A Vibo succede, per esempio, che il sottoscritto, in ottobre, avendo prenotato un piccolo intervento veloce in una struttura pubblica cittadina, subito dopo essermi accomodato, molto gentilmente mi è stato chiesto di pazientare e rinviare di qualche giorno l’intervento, essendo intervenuti non meglio specificati problemi tecnici. Altrettanto educatamente ho aderito alla richiesta. Mi sono ripresentato dopo più di un mese e in questa seconda occasione mentre ricostruivano le ragioni della mia precedente convocazione, sono certo di aver sentito dalla bocca di uno dei presenti che il rinvio era motivato dalla constatazione che gli anestetici che erano stati destinati alla azienda di Vibo, o perlomeno in quella struttura, erano scaduti.

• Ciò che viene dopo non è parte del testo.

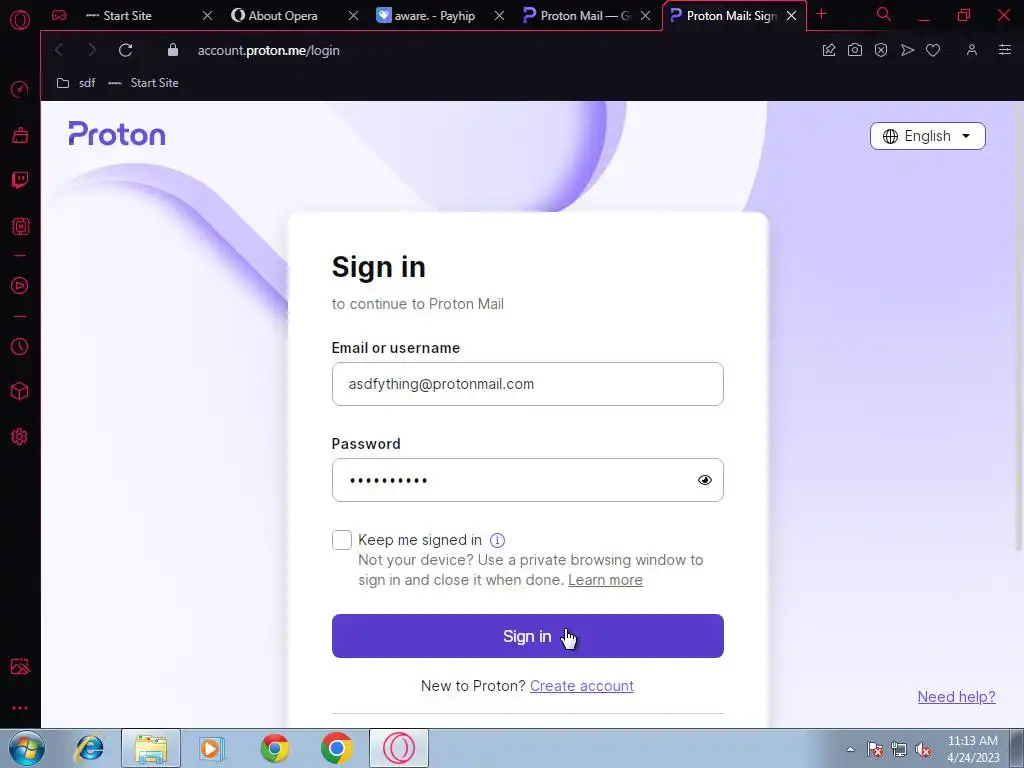This screenshot has width=1024, height=768.
Task: Open the GX Control speedometer icon
Action: click(20, 89)
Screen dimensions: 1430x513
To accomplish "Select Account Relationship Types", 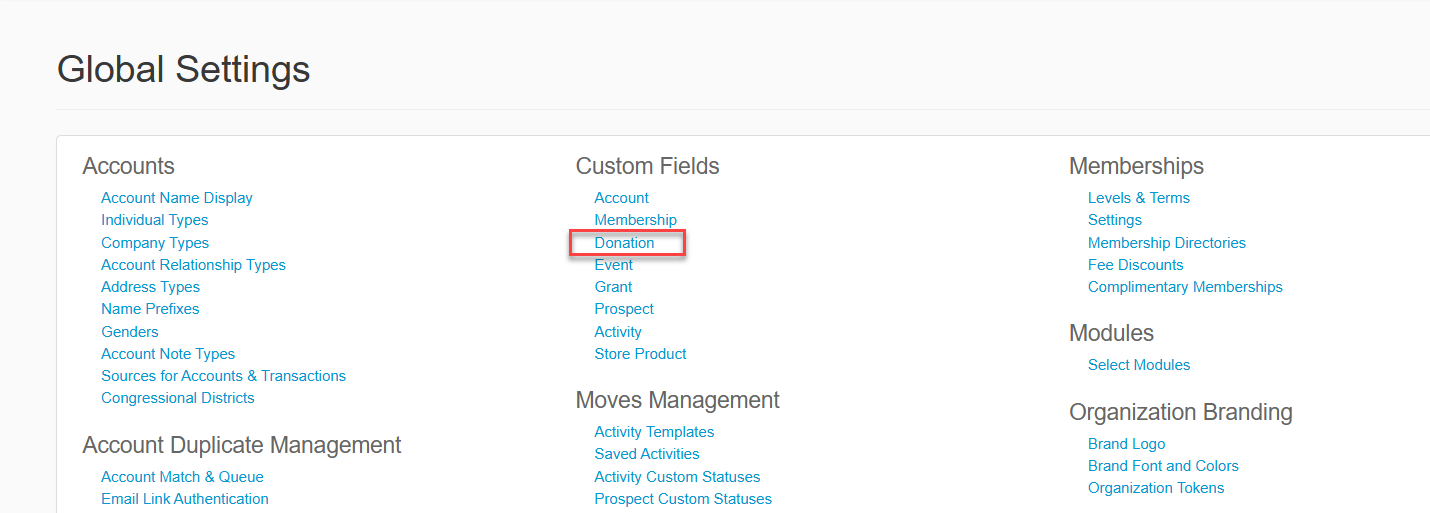I will pos(193,264).
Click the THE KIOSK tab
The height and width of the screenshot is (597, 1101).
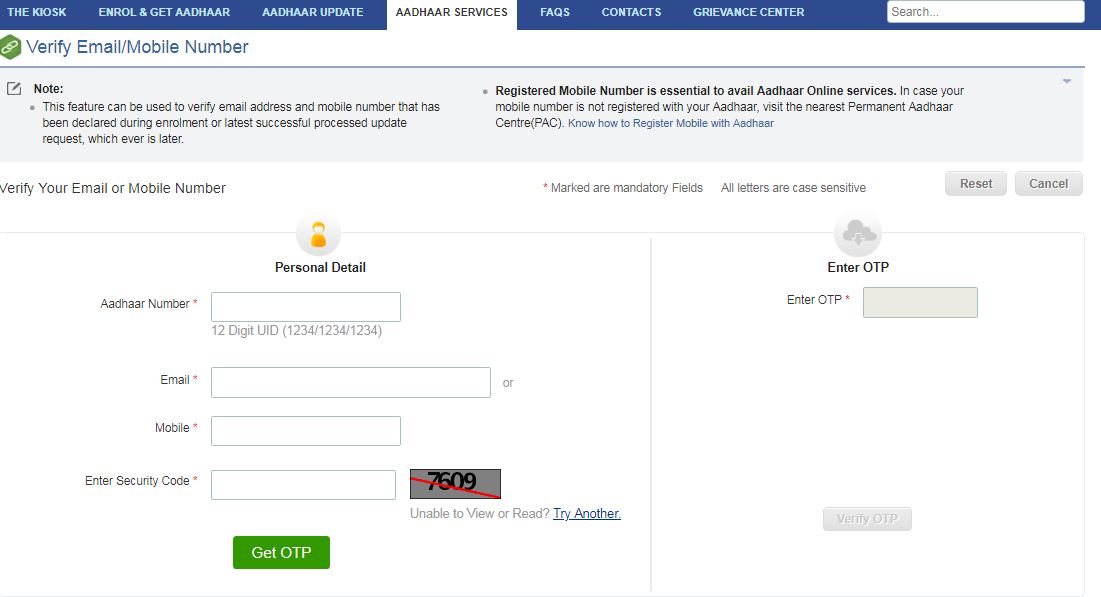(38, 12)
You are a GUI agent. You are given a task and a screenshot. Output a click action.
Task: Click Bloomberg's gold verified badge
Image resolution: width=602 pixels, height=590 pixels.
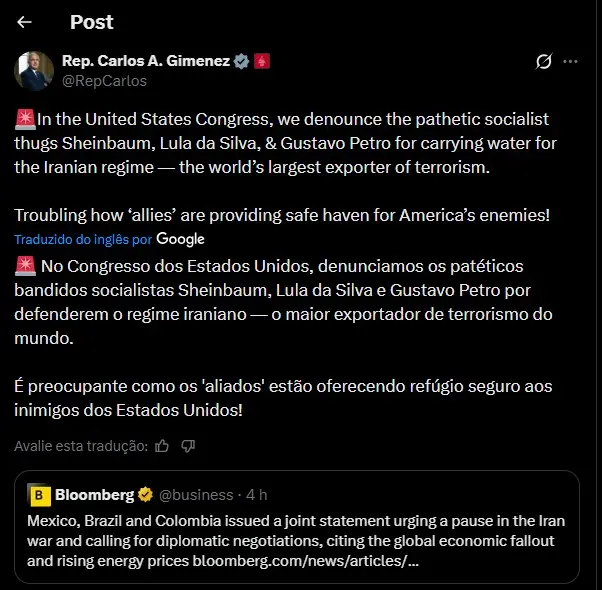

Da qui il buon senso del medico che ha disposto il rinvio. Ora mi chiedo…è o non è lecito pensare che un’operazione rutinaria di invio da parte del fornitore e la successiva accettazione di un medicinale così importante non possa non sottostare ad un controllo attento e severo da parte non solo di chi invia ma anche di chi riceve? E che mai dovrebbe succedere che ad accorgersene sia uno scrupolosissimo utilizzatore finale. Non credo ci sia solo distrazione e leggerezza… C’è chi ci lucra? Tutto questo ed altro ancora accresce sempre più il discredito verso chi ci dovrebbe tutelare.

Ancora una volta prendo atto di fronte a tanto immobilismo, cinico distacco e strafottenza, dell’inutilità di una rappresentanza politica provinciale che in alcun modo mi rappresenta. Che fare? Niente di concreto. Ma non mi si può impedire, concedetemelo assumendomene la responsabilità, di ricorrere ad uno strumento arcaico per me liberatorio, pacificatore e rigenerante, quindi catartico: ‘a JISTIMA. Tenetevi pronti: MALANOVA MU VI COGGHJI; BOTTA ‘I SANGU MU VI VENI; MALA SUMERA MU VI PIGGHJIA; MALA PASCA, TRIVULU E SCUNTENTIZZA! AHH!!! PS Azzardo comunque una modesta mia soluzione: Visto, che persino i medici cubani scappano, provate a stipulare una convenzione con CUBA che consenta a noi calabresi di essere ricoverati e curati nei loro ospedali.